Andrew Harris, a father who identifies as nonbinary, applauded the curriculum and mentioned gender id isn’t “too complicated” an idea for 6-year-olds to understand, because the petition claims.

“I do know that my 6-year-old could be the primary in line to assist” trans and nonbinary college students really feel welcome, Harris mentioned.

Superintendent Julie Hackett mentioned the district is “unapologetically dedicated” to inclusion and she or he was “heartened by the exhibiting of help” on the assembly. She mentioned the district deliberate to proceed integrating the curriculum into its broader variety, fairness, and inclusion efforts.

Hackett mentioned it was finally the district’s, not mother and father’, accountability “to develop a curriculum for all youngsters which will or could not align with a mother and father’ beliefs about how we should always do it.”

The “Critical Talks” curriculum has been in improvement at Bowman Elementary Faculty since 2010 and broadly utilized by its school since 2016, in keeping with a report ready by Hackett’s workplace.
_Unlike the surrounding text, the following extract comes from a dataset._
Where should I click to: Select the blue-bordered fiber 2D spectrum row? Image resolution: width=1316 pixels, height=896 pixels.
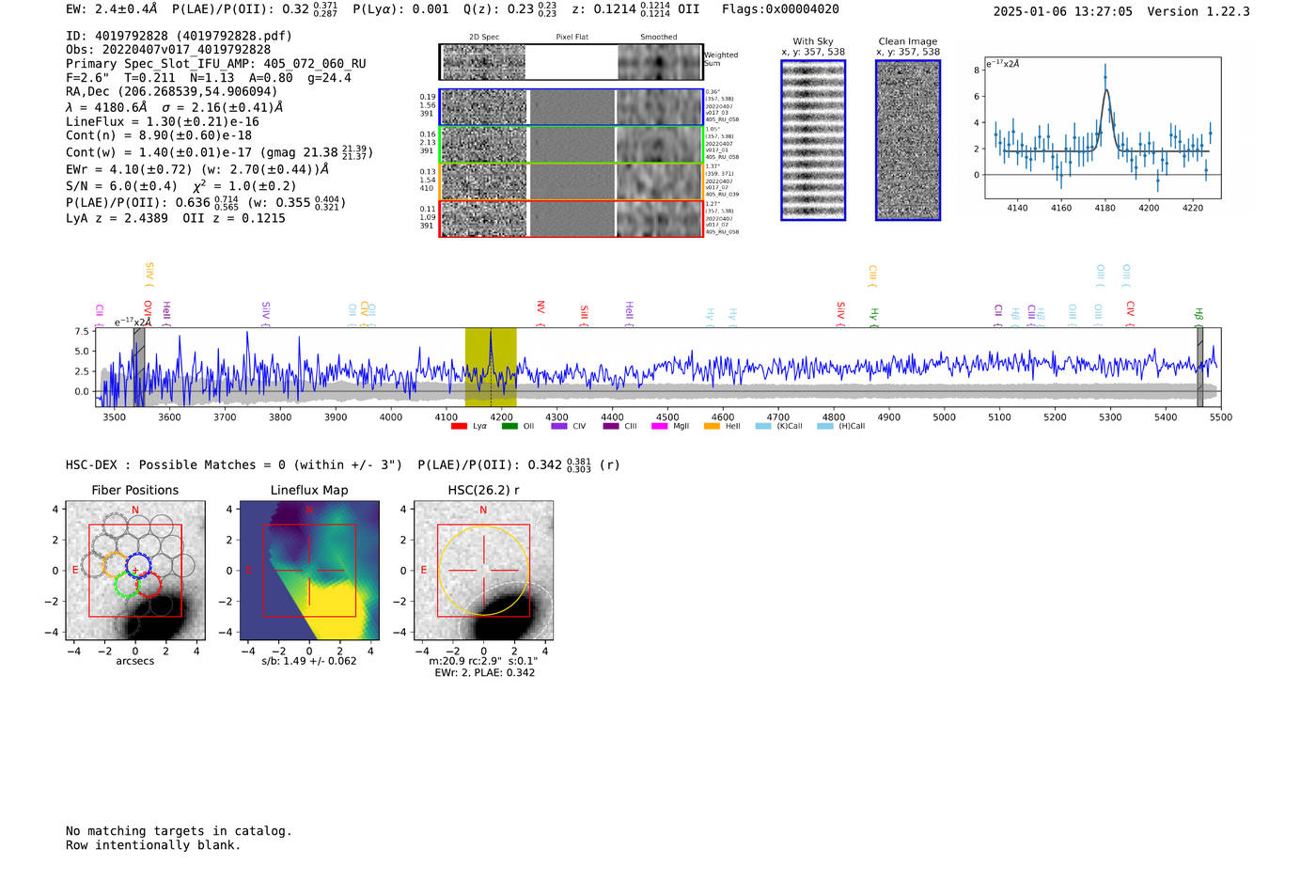484,107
Academics on the Harrington and Estabrook elementary colleges have built-in elements of the curriculum into their school rooms, and directors are working to include elements of the curriculum districtwide, in keeping with Hackett.
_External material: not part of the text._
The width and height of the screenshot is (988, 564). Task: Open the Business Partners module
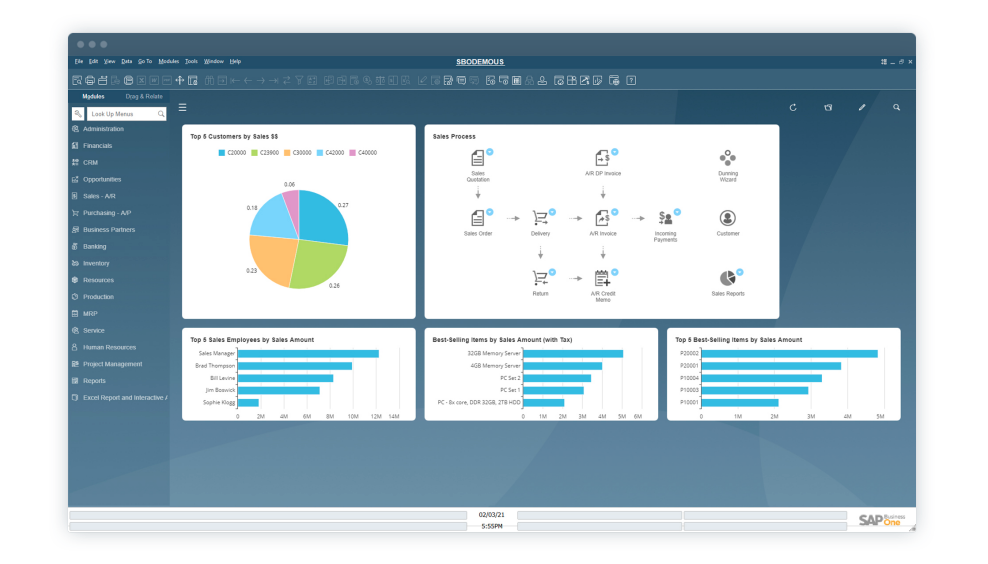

The curriculum “teaches college students in regards to the variety of our world, the worth every individual brings, the best way to look critically at bias and prejudice, the best way to perceive historic and present-day examples of energy, privilege, and oppression,” in keeping with Hackett’s report.

The petition, posted July 11 by an nameless Change.org person, this week had amassed round 1,700 signatures.
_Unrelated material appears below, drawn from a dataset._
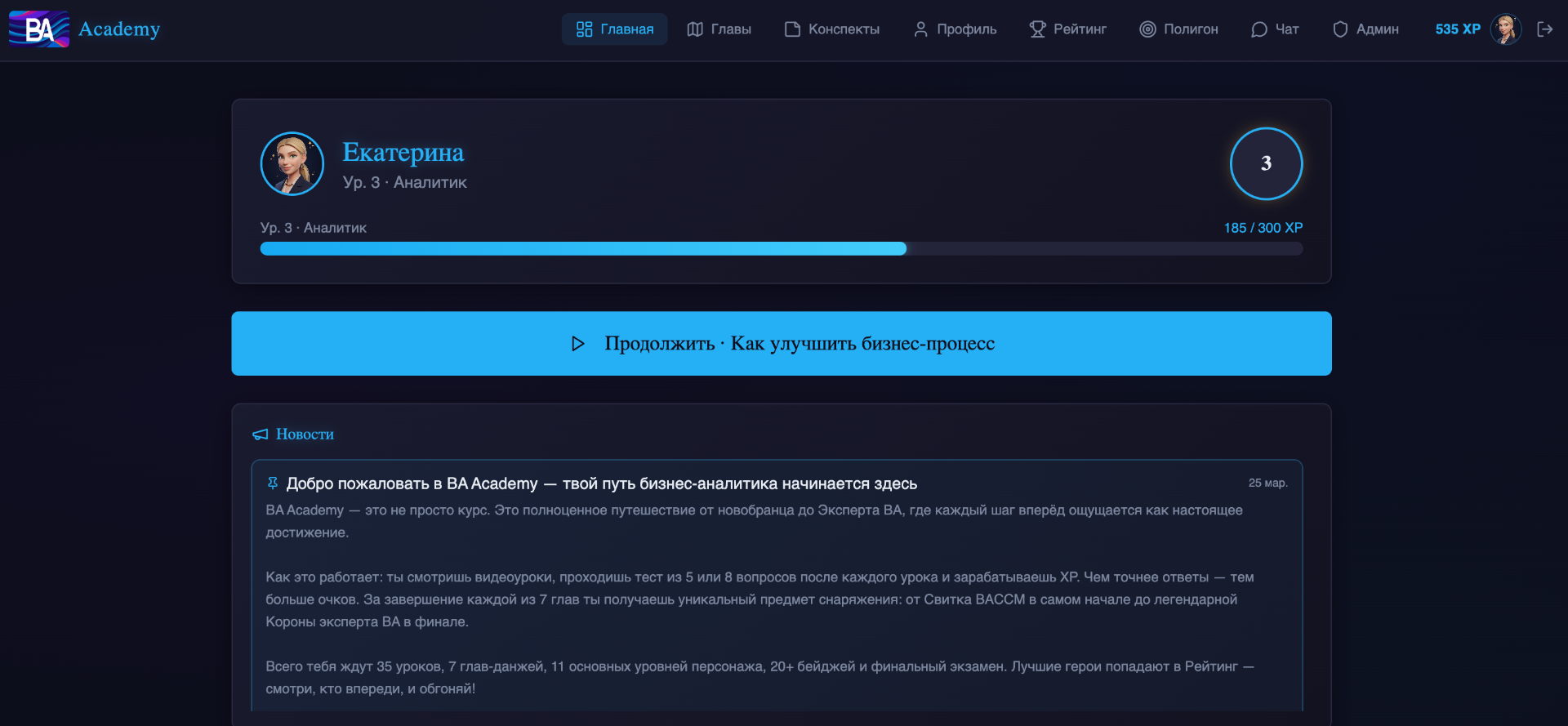Open the user avatar in the top bar

(1505, 29)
It alleges that the curriculum incorporates content material inappropriate for younger kids, excludes households with “numerous ethnic, cultural, and non secular backgrounds,” and was “quietly piloted a yr in the past with out discussions with mother and father.”

Ammie Jensen, a mom with three kids in Lexington colleges, mentioned her youngest little one was “having an id disaster” after a lesson on gender norms.

Jensen mentioned the curriculum doesn’t take into account the chance that younger folks can eschew gender norms with out questioning their gender id — that ladies “might be tomboys,” as she put it.

She mentioned this system is creating “nice confusion in gender id,” which can “trigger extra of a psychological well being disaster than the pandemic and separating them from all the opposite kids would.”

The petition precisely notes that there is no such thing as a means for households to choose out of the curriculum.

Hackett, the superintendent, mentioned in her report that the district’s dedication to variety is built-in into all its classes.

Talking on the Faculty Committee assembly, Hackett mentioned the district has all the time been clear about its use of the curriculum and emphasis on variety, fairness, and inclusion, however there’s a distinction “between transparency and settlement” with the mother or father neighborhood.

“This isn’t new, this has been round earlier than I ever acquired right here,” she mentioned.

Rina Mazor, a instructor at Lexington Excessive Faculty, mentioned she has seen the varsity’s tradition turn out to be extra accepting over her greater than 16 years working there, partly due to the district’s emphasis on variety.

“Our college students be taught to look after themselves and others, whereas celebrating their variations,” Mazor mentioned.

Shannon Davis, a mom who has had a son within the district for eight years, famous that the curriculum covers points past gender id and sexuality, together with “being a baby of immigrants, having two dads, or dwelling along with your grandparents.”

“You’ll be able to’t simply take away one part of ‘Critical Talks,’ as a result of that’s not honest,” she mentioned.

The district is at the moment working to develop and standardize its variety, fairness, and inclusion curriculum, with targets to implement 12-16 classes for pre-Okay via fifth grade college students by the 2025-2026 college yr, officers mentioned.